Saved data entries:
((
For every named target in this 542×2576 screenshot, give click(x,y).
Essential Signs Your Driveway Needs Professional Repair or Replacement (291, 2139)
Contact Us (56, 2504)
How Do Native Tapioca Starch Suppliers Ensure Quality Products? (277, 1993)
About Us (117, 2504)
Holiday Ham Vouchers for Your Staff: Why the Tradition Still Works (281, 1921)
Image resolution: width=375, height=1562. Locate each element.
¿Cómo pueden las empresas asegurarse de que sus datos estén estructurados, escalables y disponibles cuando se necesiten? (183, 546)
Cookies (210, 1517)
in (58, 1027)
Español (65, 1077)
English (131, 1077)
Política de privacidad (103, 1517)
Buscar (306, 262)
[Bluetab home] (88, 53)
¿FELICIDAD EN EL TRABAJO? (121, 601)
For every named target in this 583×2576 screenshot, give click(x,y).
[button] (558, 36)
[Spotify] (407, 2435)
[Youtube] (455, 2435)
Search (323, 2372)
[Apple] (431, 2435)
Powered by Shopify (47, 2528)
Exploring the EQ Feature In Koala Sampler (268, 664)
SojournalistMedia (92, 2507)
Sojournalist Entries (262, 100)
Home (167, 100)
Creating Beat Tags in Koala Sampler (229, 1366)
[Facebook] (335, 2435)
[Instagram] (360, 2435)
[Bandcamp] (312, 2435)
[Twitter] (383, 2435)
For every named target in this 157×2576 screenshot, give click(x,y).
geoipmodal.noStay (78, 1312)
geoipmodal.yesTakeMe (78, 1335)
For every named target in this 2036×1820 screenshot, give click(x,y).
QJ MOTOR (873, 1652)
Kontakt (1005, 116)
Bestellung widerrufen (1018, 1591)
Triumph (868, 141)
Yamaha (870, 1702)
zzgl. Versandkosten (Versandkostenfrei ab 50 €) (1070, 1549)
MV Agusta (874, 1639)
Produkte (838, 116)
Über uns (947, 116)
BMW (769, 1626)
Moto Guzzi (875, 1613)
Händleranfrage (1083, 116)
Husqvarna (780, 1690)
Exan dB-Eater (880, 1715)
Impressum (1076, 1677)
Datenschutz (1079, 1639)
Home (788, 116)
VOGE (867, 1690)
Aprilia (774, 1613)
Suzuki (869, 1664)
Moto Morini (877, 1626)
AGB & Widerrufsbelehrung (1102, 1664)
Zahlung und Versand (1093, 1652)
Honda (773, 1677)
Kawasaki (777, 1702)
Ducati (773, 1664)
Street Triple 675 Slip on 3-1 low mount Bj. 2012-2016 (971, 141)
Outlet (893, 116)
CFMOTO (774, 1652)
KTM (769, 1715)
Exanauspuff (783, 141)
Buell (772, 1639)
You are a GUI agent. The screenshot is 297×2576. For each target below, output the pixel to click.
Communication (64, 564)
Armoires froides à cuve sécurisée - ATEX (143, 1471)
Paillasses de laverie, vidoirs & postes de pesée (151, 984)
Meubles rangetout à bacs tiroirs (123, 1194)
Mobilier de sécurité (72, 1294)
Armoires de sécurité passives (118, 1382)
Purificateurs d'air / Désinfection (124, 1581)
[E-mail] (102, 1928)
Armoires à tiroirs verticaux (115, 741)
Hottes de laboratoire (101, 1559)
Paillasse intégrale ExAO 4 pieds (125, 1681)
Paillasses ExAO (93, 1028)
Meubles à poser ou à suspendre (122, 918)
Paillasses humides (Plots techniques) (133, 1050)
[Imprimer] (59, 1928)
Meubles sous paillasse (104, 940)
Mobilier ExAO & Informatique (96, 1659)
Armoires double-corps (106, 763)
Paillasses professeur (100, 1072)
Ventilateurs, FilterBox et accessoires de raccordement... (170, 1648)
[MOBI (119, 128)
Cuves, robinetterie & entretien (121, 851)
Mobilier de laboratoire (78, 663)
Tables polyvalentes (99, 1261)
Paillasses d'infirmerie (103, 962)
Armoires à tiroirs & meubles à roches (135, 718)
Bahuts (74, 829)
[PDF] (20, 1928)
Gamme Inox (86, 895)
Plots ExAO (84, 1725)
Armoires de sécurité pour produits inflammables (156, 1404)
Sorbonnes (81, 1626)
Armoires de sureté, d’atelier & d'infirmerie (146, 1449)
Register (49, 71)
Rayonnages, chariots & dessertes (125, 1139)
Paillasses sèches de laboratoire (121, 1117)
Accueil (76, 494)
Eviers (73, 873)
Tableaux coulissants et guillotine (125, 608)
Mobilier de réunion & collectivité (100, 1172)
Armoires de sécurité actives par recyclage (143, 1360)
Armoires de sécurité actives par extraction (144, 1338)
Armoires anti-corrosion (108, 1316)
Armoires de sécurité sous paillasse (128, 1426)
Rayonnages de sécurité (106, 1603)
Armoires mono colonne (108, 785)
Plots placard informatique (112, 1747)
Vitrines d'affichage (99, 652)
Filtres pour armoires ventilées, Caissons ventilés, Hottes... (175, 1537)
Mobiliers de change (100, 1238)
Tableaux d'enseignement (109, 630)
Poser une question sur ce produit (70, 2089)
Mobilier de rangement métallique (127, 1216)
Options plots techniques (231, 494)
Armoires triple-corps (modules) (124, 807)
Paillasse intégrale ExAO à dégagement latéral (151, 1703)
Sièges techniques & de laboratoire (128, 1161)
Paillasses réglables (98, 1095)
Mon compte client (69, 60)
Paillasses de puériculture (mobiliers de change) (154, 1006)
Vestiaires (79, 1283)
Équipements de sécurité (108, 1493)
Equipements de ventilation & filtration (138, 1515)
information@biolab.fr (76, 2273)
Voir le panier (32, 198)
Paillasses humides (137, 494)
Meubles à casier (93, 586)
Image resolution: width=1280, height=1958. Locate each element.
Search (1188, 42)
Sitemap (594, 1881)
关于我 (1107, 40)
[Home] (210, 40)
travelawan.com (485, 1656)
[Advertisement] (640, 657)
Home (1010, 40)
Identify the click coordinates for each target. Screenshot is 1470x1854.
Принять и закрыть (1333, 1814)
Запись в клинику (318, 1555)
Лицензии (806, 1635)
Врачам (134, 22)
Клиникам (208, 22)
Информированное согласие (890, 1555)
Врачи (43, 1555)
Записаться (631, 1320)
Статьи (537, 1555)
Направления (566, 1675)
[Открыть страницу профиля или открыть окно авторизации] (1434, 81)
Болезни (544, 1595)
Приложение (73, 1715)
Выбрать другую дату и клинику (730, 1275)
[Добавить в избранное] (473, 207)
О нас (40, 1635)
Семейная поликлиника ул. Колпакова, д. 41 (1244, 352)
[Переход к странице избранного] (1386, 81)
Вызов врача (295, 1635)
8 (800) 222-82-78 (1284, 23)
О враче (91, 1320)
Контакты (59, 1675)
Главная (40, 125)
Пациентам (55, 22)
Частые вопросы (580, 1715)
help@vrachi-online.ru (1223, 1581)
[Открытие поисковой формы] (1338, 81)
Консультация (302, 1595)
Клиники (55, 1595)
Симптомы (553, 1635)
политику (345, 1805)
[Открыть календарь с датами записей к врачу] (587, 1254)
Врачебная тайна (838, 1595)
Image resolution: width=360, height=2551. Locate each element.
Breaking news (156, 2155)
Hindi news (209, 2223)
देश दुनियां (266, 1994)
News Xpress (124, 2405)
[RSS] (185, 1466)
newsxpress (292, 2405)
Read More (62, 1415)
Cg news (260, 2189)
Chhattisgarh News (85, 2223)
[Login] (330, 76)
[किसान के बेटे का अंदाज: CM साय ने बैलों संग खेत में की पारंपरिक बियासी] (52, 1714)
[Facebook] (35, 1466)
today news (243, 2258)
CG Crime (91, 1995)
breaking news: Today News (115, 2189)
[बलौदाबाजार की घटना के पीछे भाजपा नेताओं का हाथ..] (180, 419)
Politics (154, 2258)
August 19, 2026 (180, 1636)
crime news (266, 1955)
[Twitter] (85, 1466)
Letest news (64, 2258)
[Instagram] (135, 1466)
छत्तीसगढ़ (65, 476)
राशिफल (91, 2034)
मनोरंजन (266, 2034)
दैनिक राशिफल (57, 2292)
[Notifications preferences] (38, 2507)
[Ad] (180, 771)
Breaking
))
Could you please retype the lines from the start of the data through the line with "Home (167, 100)", both included, and nothing else?

For every named target in this 542×2576 screenshot, give click(x,y).
Essential Signs Your Driveway Needs Professional Repair or Replacement (291, 2139)
Contact Us (56, 2504)
How Do Native Tapioca Starch Suppliers Ensure Quality Products? (277, 1993)
About Us (117, 2504)
Holiday Ham Vouchers for Your Staff: Why the Tradition Still Works (281, 1921)
Image resolution: width=375, height=1562. Locate each element.
¿Cómo pueden las empresas asegurarse de que sus datos estén estructurados, escalables y disponibles cuando se necesiten? (183, 546)
Cookies (210, 1517)
in (58, 1027)
Español (65, 1077)
English (131, 1077)
Política de privacidad (103, 1517)
Buscar (306, 262)
[Bluetab home] (88, 53)
¿FELICIDAD EN EL TRABAJO? (121, 601)
For every named target in this 583×2576 screenshot, give click(x,y).
[button] (558, 36)
[Spotify] (407, 2435)
[Youtube] (455, 2435)
Search (323, 2372)
[Apple] (431, 2435)
Powered by Shopify (47, 2528)
Exploring the EQ Feature In Koala Sampler (268, 664)
SojournalistMedia (92, 2507)
Sojournalist Entries (262, 100)
Home (167, 100)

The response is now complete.